Building/Testing of a High Traffic Infrastructure?

← Back to Stories (view on slashdot.org)

Building/Testing of a High Traffic Infrastructure?

Posted by Cliff on Saturday November 13, 2004 @05:21AM from the transactions-and-pages-per-second dept.

New Breeze asks: "I'm currently working on my first web 'application', and have discovered that I know less than nothing about setting up the infrastructure to manage a high traffic system. Where does one go to learn about setting up the infrastructure required to host something like Slashdot? Or do you just say, 'Not my area!' and help them find a consultant?" "My experience is pretty much limited to:

1. Install the web server on one box, the database on the same box if it's a small installation or a separate box if performance seems like it will need it. Add more memory and processors based on SWAG criteria. (Scientific Wild Ass Guess)

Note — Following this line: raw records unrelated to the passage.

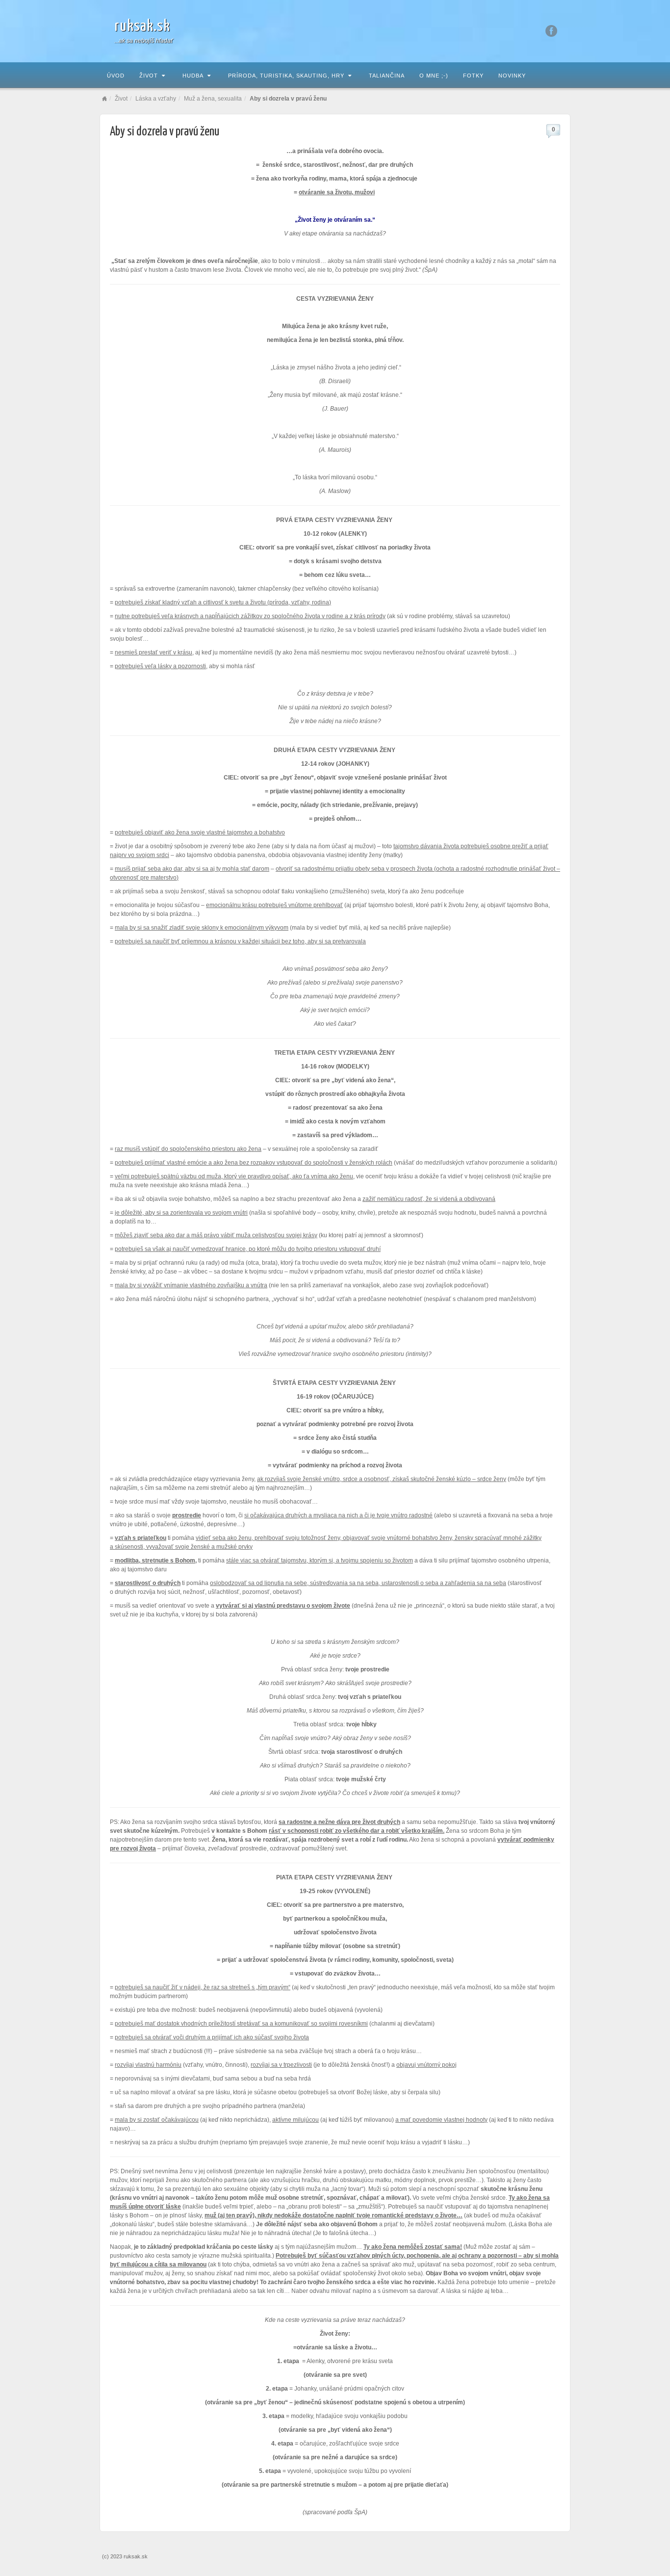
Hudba (193, 75)
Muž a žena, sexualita (213, 98)
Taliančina (387, 75)
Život (148, 75)
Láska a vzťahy (155, 98)
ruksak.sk (142, 26)
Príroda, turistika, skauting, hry (286, 75)
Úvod (116, 75)
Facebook (551, 31)
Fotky (473, 75)
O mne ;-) (433, 75)
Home (104, 99)
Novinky (512, 75)
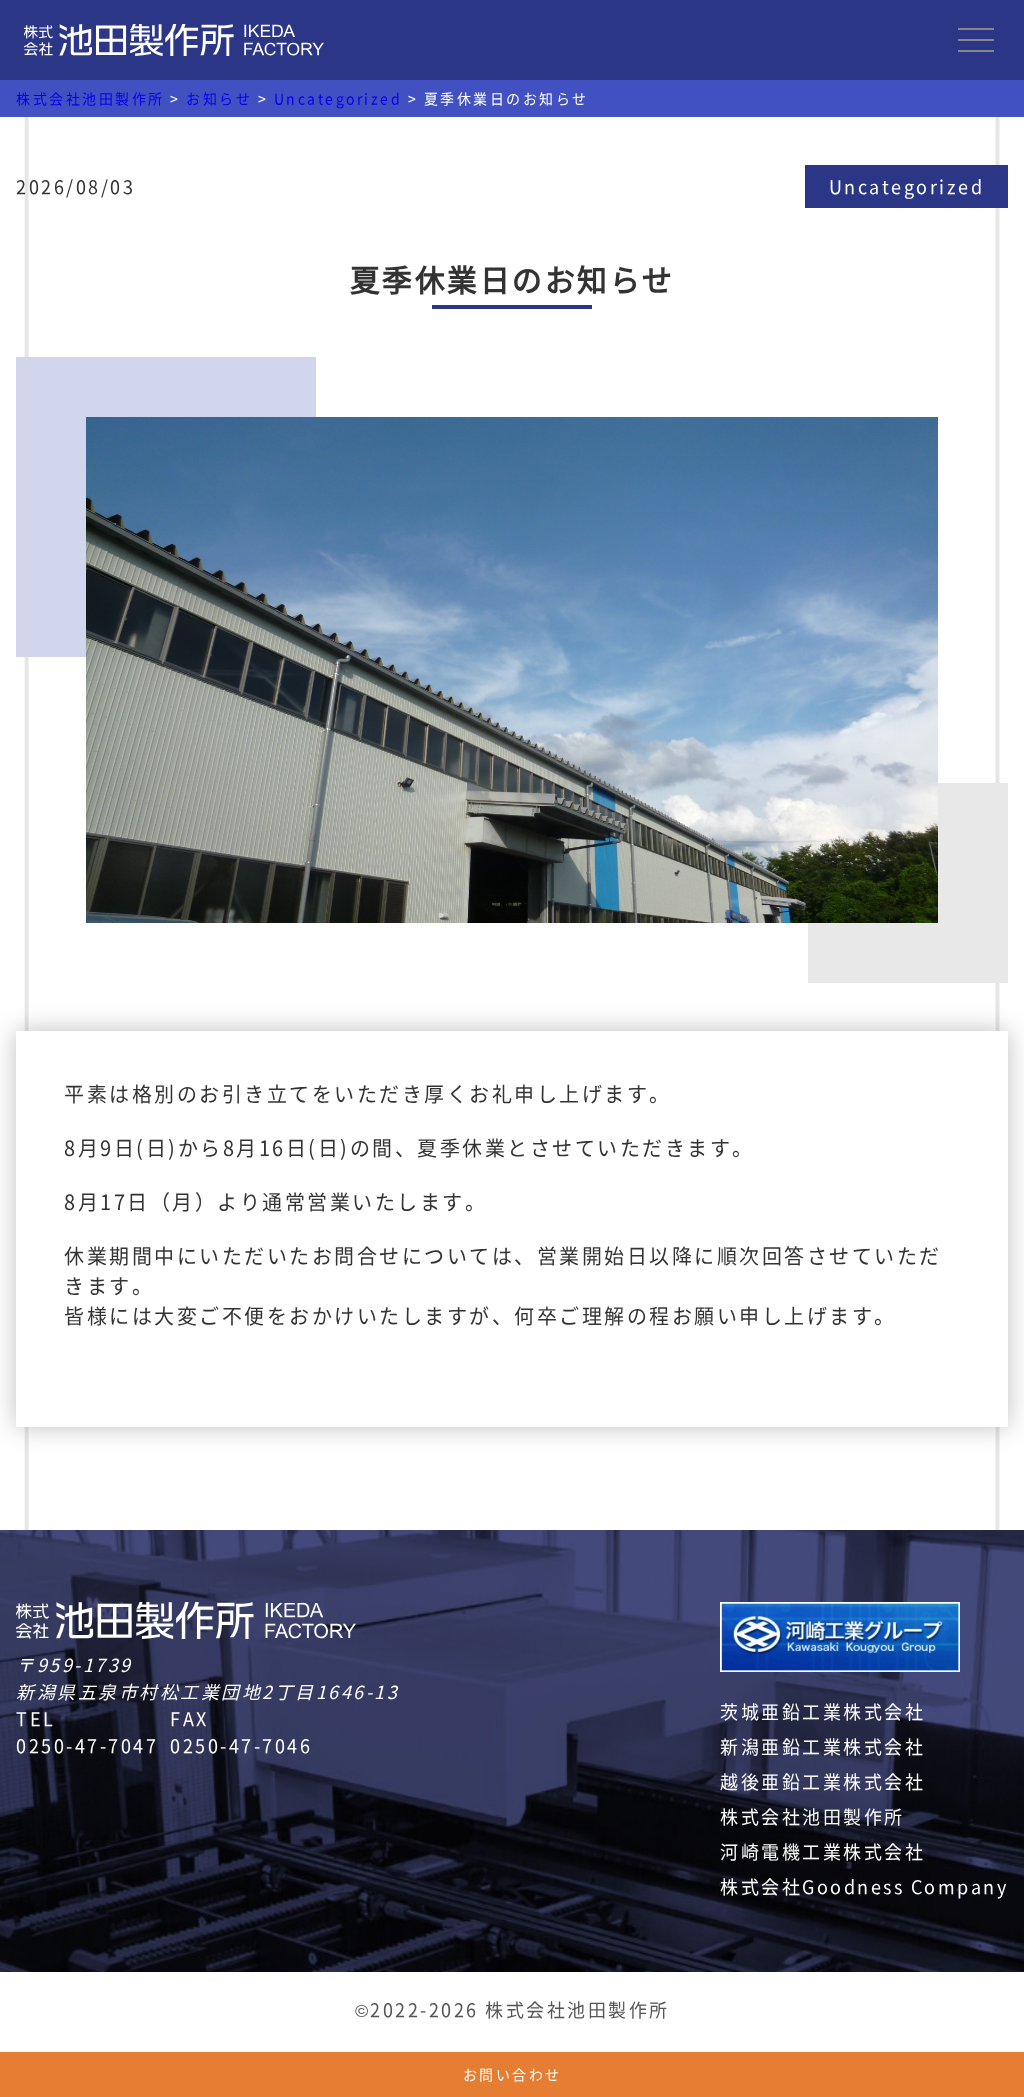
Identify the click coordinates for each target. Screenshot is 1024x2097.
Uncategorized (907, 186)
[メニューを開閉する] (976, 40)
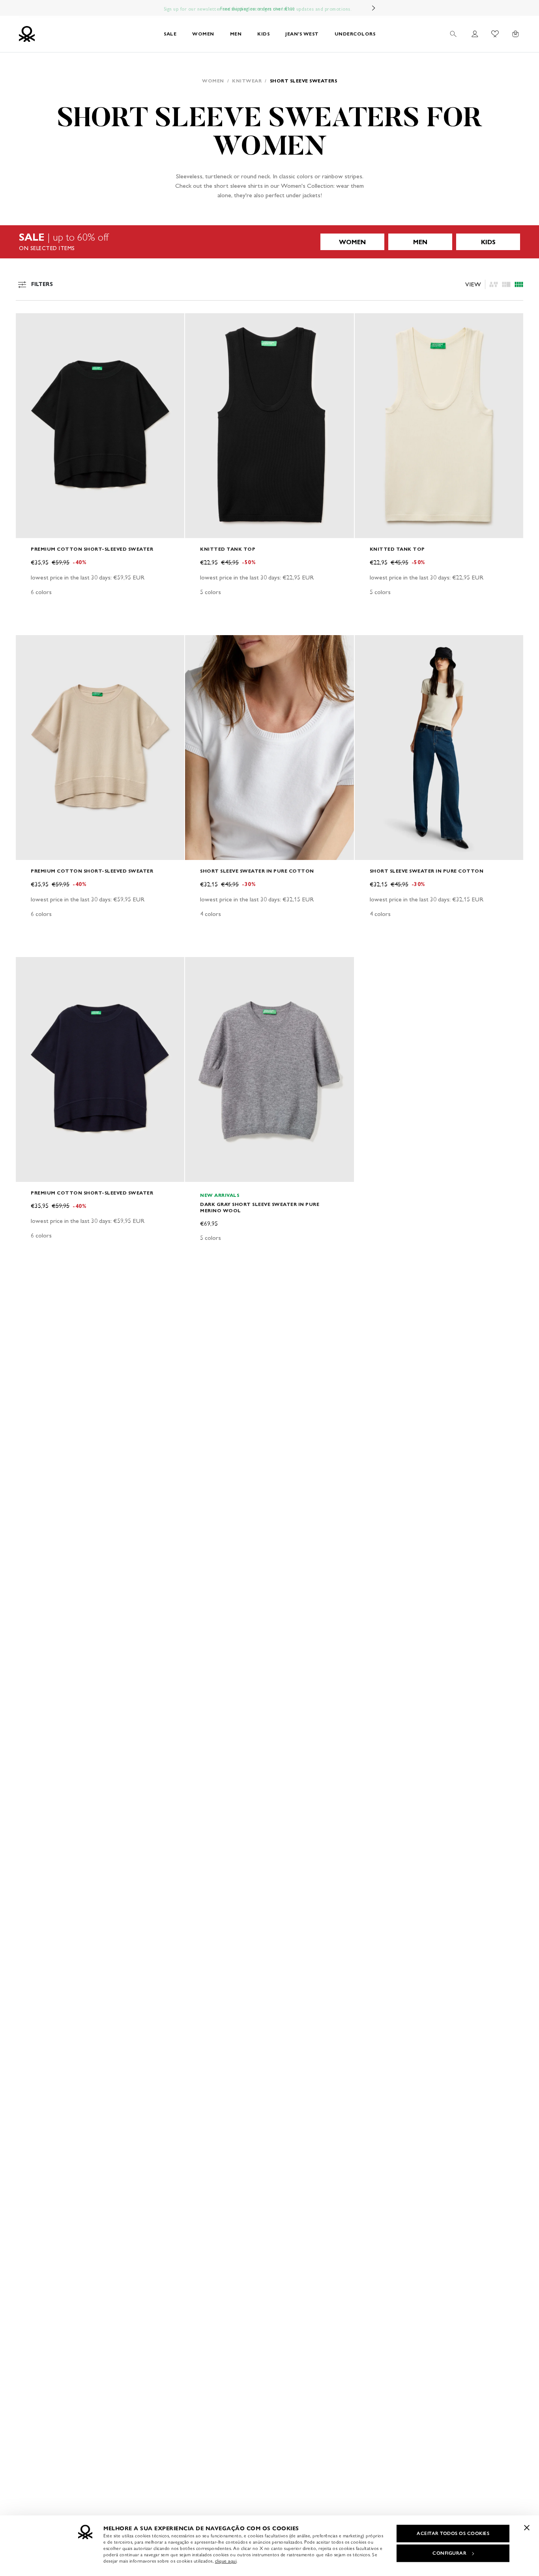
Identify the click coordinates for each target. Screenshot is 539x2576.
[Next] (373, 8)
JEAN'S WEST (302, 34)
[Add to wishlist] (28, 323)
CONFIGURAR (449, 2553)
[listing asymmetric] (493, 284)
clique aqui (226, 2561)
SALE (170, 34)
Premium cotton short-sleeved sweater (92, 549)
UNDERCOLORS (355, 34)
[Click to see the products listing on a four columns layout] (506, 284)
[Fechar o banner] (527, 2527)
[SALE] (269, 241)
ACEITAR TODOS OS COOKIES (453, 2533)
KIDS (263, 34)
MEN (236, 34)
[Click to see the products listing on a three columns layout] (519, 284)
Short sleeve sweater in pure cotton (257, 871)
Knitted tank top (227, 549)
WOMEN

2. Contract with a hosting company.

I had a potential customer ask what I would recommend if they wanted to self host, they have around 300 remote locations and would have multiple users from each location hitting the application at the same time, so saying a couple of beefy servers probably isn't the right answer.

I haven't a clue. The last place I worked with on something like this hired a high dollar consultant who spend a huge pile of their money setting up a load balanced, oracle parallel server redundant everything system.

How do you test it? I've worked where they actually had a room with hundreds of systems on racks that they would configured to run test transactions against different servers and software builds for stress testing, but that's not in my budget..."

14 of 231 comments (clear)

Min score:

Reason:

Sort:

Ask a Pr0n serving company by chia_monkey · 2004-11-13 05:24 · Score: 5, Insightful

Seriously...they know all about serving up content on high traffic sites. Not only is it high traffic, but it's rather big files that they're delivering. When we're testing the networks that we set up, both wired and wireless, we often visit pr0n sites for our benchmarks.

--

"He uses statistics as a drunken man uses lampposts...for support rather than illumination." - Andrew Lang
1. Re:Ask a Pr0n serving company by Anonymous Coward · 2004-11-13 06:46 · Score: 1, Insightful
  
  Objects can create more load in memory, on a particularly heavy loaded site I've seen sessions get a fairly high usage in memory and generally objects used seem to use more memory than standard variables. Yes, the code may be smaller, better written, but that doesn't mean more efficient with the idea of conserving resources. For database transactions its normally because it helps modifying the connection details more easily. Of course i'm sure I will get stoned by OOP zealots since it is the new(old) thing.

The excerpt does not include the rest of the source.